Finding and Replacing Values in Datasets
Sometimes it may be necessary to find and replace values that create a specific undesired outcome.
For example, imagine you have a dataset with information on parcels that need to be posted, and any parcels that weigh more than 4kg must be sent by courier. If this rule is not respected, an "overweight, cannot be sent" outcome is produced. When applied to a new dataset, the Rule Based Control task corrects these errors in the dataset, consequently modifying the way the parcel will be sent.
The task performs this operation according to the weights specified for each outcome class, and modifying the attributes that have been specified as modifiable according to selected correction methods, such as by calculating the overall mean or median or the mean or median for specified key attributes.
This task was previously called Find/Replace.
Prerequisites
the required datasets have been imported into the process
the ruleset and a dataset on which the rules can be applied must come before the Rule Based Control task in the Rulex process. The ruleset can also be imported from a different Rulex process.
Procedure
Drag and drop the Rule Based Control task onto the process.
Connect a task, which contains the ruleset and data you want to modify, to the new task.
Double click the Rule Based Control task. The left-hand pane displays a list of all the available attributes in the dataset, which can be ordered and searched as required.
Configure the options described in the table below.
Save and compute the task.
Rule Based Control options | |
Parameter Name | Description |
---|---|
Key attributes | Drag and drop here the attributes for which calculations will always be performed. Instead of manually dragging and dropping attributes, they can be defined via a filtered list. |
Attributes that cannot be modified | Drag and drop here any attributes that must not be changed. Instead of manually dragging and dropping attributes, they can be defined via a filtered list. The attributes specified here cannot be modified, even if they are added to the Attributes to be corrected list. Any attributes included in the ruleset can be modified, unless added here, even if they are added to the Attributes to be corrected list. These attributes include those NOT covered in the ruleset. |
Attributes to be corrected | Drag and drop here any attributes that can be modified. Any attributes included in the ruleset can be modified, unless included in the cannot be modified list. These attributes include those NOT covered in the ruleset. Instead of manually dragging and dropping attributes, they can be defined via a filtered list. |
Undesired output weight | Specify a weight for each outcome class. Assign a higher value to the outcome you want most to avoid. |
Correct values for ORDERED attributes with | Select how you want to correct ordered values that have caused an undesired outcome class. Calculations can be performed on all values, or values for specific attributes, if these attributes have been dragged and dropped into the Key attributes list. Possible values are: Mean, Median, Mode, Minimum, Maximum, Minimum change (ordered attributes only). Instead of manually dragging and dropping attributes, they can be defined via a filtered list. |
Correct values for TEMPORAL attributes with | Select how you want to correct temporal values that have caused an undesired outcome class. Calculations can be performed on all values, or values for specific attributes, if these attributes have been dragged and dropped into the Key attributes list.

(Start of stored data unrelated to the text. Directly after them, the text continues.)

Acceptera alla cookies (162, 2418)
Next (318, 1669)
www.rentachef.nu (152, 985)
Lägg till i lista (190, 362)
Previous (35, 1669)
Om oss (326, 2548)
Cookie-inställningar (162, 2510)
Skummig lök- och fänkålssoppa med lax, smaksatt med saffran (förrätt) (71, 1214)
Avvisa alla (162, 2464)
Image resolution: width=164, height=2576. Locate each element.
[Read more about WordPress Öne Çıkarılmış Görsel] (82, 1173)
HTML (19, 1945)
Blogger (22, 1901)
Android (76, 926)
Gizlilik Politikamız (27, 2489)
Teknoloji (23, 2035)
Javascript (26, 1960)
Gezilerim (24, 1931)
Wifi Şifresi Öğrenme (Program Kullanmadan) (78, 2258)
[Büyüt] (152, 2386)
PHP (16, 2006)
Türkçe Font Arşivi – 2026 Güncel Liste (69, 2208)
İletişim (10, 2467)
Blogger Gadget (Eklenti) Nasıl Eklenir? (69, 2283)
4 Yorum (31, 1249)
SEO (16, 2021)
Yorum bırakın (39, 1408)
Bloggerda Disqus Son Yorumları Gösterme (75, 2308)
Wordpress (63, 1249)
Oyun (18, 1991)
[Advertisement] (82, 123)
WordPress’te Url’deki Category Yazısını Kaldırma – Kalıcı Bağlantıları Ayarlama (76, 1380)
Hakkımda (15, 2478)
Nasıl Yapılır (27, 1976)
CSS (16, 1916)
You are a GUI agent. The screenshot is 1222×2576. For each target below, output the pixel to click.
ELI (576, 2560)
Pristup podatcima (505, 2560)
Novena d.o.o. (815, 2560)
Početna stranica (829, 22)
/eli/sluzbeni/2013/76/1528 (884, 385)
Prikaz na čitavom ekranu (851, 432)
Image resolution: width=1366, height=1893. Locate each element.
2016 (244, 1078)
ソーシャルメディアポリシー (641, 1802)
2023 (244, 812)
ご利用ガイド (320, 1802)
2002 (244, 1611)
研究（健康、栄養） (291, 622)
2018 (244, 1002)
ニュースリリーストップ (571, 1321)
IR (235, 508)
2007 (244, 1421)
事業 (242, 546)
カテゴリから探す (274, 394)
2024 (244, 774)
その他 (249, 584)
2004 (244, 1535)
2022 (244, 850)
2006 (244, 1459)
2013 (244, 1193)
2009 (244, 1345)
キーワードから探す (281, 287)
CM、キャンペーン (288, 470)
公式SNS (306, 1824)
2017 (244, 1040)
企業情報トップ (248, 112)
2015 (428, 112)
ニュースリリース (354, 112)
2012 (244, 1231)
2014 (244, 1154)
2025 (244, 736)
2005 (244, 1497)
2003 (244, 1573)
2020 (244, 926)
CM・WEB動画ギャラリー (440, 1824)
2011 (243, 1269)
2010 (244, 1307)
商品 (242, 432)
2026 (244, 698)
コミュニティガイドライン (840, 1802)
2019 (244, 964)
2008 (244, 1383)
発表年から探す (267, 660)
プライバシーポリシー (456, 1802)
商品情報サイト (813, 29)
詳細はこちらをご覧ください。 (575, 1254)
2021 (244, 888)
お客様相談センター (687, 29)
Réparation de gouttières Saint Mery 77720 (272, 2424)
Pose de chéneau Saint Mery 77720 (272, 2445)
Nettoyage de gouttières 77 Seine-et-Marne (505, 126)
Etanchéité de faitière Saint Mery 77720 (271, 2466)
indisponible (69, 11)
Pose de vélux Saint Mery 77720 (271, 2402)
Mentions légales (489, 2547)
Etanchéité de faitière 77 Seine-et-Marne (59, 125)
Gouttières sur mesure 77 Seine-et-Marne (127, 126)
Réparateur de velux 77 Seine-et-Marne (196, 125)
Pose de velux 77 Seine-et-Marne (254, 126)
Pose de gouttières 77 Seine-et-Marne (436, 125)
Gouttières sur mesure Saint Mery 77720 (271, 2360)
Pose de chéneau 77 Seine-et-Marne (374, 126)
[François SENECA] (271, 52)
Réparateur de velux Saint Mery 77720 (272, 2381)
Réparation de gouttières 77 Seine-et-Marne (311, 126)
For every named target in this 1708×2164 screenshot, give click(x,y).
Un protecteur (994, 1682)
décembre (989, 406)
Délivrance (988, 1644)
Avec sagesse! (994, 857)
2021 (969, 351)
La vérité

Possible values are: Mean, Median, Mode, Minimum, Maximum, Minimum change (ordered attributes only). Instead of manually dragging and dropping attributes, they can be defined via a filtered list. |
Append results | If selected, the results of this computation will be added to the dataset. Otherwise they replace the results of previous computations. |
Example
In this very basic example shipping data is corrected to ensure that parcels heavier than 4kg, that should be sent by courier, are not mistakenly shipped by mail, incurring an excess weight charge.
The shipping excel file contains the following data:
Scenario data can be found in the Datasets folder in your Rulex installation.
We have created the following Rulex process with:
An Import from Excel File (excel1) task with the excel data file above.
A Data Manager (dataman1) task to define the roles of the attributes, create new attributes and ignore irrelevant attributes.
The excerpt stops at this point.